GPCRs, Ion channels and Kinase enzymes have been key areas of focus for library design at BioFocusDPI. Protein family specific SAR, chemogenomic information and, where applicable, X-ray structure data have been employed to enable rational design of ligands. We have recently applied Cresset’s Field based technology, this time a ligand centric approach, to compliment our existing technologies. Two library design case studies: FieldFocusTM ion channel (FFI-TM) Library design and evolution of the FieldFocusTM Kinase (FFK-TM) library design concept will be described.

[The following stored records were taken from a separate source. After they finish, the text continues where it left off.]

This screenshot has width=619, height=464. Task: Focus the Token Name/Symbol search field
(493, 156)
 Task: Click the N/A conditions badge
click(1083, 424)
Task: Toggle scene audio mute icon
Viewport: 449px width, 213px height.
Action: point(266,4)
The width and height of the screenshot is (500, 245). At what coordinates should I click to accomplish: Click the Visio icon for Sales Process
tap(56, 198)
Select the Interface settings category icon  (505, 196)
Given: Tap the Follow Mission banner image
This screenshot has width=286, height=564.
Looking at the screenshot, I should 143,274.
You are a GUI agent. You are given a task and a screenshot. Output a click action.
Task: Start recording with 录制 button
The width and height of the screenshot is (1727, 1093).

Presentation: Mike Sternberg , Ata Amini, David Gough, Paul Shrimpton,Human Lohdi,Stephen H Muggleton
Logic-based drug discovery

Imperial College

This talk will present several applications of logic-based machine learning to drug discovery. Over the last few years we developed an approach which combines logic-based inductive logic programming (ILP) with its benefit of comprehensible rules, with regression to derive quantitative structure-activity relationships. The first set of studies combined ILP with support vector machines in an approach known as SVILP. Studies on SVILP include developing a quantitative structure activity relationship for thermolysin inhibitor, prediction of toxicology (1) and the generation of a system specific scoring function for protein-ligand interactions (2). These concepts formed the basis of the logic-based drug discovery approach being used in Equinox Pharma – INDDEx. At Equinox, INDDEx has been applied to ligand-based in silico screening to identify chemically- novel hits against two GPCR receptors. Benefits of the INDDEx approach include the capacity to exploit information from a large number of positive and negative examples and the lack of a requirement for molecular superposition. INDDEx also provides chemically-understandable rules explain the basis for activity which could assist in a hit to lead programme.


  1. Amini, A., Muggleton, S.H., Lodhi, H. and Sternberg, M.J. (2007) A novel logic-based approach for quantitative toxicology prediction, J Chem Inf Model, 47, 998-1006.
  2. Amini, A., Shrimpton, P.J., Muggleton, S.H. and Sternberg, M.J. (2007) A general approach for developing system-specific functions to score protein-ligand docked complexes using support vector inductive logic programming, Proteins, 69, 823-831.